Will New Woes Shake Flyers’ Faith in Boeing’s Dreamliner?

Hope may spring eternal, but patience doesn’t. And it may be that the patience of flyers has been stressed to the breaking point by the unnerving string of problems besetting Boeing’s highest-profile aircraft, the 787 Dreamliner.

In the latest blow to the high-tech plane’s credibility, an Ethiopian Airlines 787 parked at London’s Heathrow Airport caught fire on July 12, temporarily forcing the suspension of flights at one of the world’s busiest airports. And on the same day, a 787 operated by charter company Thomson Airways was forced to jettison its fuel and return to Manchester.

The causes of both incidents are under investigation.

The airlines have a vested financial interest in downplaying safety concerns associated with the new plane. As does Boeing.  Both have been steadfast in their contention that the 787 is basically sound and safe.

And it seemed that travelers for the most part were willing to accept those assurances.

▸ WHAT THE EXERCISE ASKS: Can you reproduce the passage of the Dreamliner article starting at "The airlines have" and ending at "accept those assurances."? These items have no connection to the Dreamliner article.

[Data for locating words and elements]

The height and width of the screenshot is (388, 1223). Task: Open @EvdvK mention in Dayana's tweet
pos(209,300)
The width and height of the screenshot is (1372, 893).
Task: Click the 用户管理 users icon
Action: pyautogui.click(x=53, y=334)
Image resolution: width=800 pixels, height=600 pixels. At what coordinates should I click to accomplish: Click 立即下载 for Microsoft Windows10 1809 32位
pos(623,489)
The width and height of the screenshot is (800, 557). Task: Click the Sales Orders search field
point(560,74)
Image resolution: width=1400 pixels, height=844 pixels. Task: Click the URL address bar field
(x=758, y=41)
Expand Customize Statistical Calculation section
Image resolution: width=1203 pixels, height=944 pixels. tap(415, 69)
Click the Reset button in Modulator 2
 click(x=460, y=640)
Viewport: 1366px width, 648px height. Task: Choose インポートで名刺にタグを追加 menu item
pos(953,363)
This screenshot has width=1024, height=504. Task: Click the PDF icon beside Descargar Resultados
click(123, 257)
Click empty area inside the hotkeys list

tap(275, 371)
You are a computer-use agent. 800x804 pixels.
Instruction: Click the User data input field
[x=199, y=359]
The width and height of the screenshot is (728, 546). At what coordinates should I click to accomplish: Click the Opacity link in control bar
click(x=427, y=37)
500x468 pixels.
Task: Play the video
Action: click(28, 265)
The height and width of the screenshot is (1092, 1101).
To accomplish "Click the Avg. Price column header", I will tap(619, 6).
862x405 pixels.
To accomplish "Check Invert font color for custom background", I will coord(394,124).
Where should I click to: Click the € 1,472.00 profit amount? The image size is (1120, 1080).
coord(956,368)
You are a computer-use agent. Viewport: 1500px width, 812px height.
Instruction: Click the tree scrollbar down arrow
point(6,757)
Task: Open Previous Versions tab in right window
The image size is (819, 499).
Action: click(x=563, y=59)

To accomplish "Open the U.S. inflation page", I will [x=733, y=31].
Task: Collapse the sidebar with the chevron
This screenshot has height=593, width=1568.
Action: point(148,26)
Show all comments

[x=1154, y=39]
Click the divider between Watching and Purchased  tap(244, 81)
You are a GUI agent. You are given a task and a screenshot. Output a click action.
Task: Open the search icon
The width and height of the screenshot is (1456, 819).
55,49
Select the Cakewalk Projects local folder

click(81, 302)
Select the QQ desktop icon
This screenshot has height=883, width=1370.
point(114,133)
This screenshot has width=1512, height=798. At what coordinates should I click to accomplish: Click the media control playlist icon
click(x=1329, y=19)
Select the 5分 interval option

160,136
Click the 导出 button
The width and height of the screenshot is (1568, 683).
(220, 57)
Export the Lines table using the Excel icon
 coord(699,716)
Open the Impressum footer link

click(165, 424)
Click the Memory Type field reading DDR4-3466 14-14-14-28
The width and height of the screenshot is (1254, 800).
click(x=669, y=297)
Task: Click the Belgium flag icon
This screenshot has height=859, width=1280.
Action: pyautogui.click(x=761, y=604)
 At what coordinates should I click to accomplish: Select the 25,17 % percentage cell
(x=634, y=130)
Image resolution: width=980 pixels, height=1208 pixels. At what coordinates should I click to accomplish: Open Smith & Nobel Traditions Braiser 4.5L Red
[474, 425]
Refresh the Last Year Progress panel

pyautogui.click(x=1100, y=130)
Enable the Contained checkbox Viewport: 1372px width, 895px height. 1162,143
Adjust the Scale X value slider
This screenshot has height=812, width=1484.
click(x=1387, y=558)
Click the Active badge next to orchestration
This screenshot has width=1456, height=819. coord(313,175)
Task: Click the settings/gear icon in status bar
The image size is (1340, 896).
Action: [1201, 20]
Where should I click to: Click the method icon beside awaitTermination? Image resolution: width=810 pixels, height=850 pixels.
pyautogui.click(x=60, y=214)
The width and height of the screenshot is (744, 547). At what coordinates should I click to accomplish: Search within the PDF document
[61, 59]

▸ SOLUTION FOR THIS TASK:
The airlines have a vested financial interest in downplaying safety concerns associated with the new plane. As does Boeing.  Both have been steadfast in their contention that the 787 is basically sound and safe.

And it seemed that travelers for the most part were willing to accept those assurances.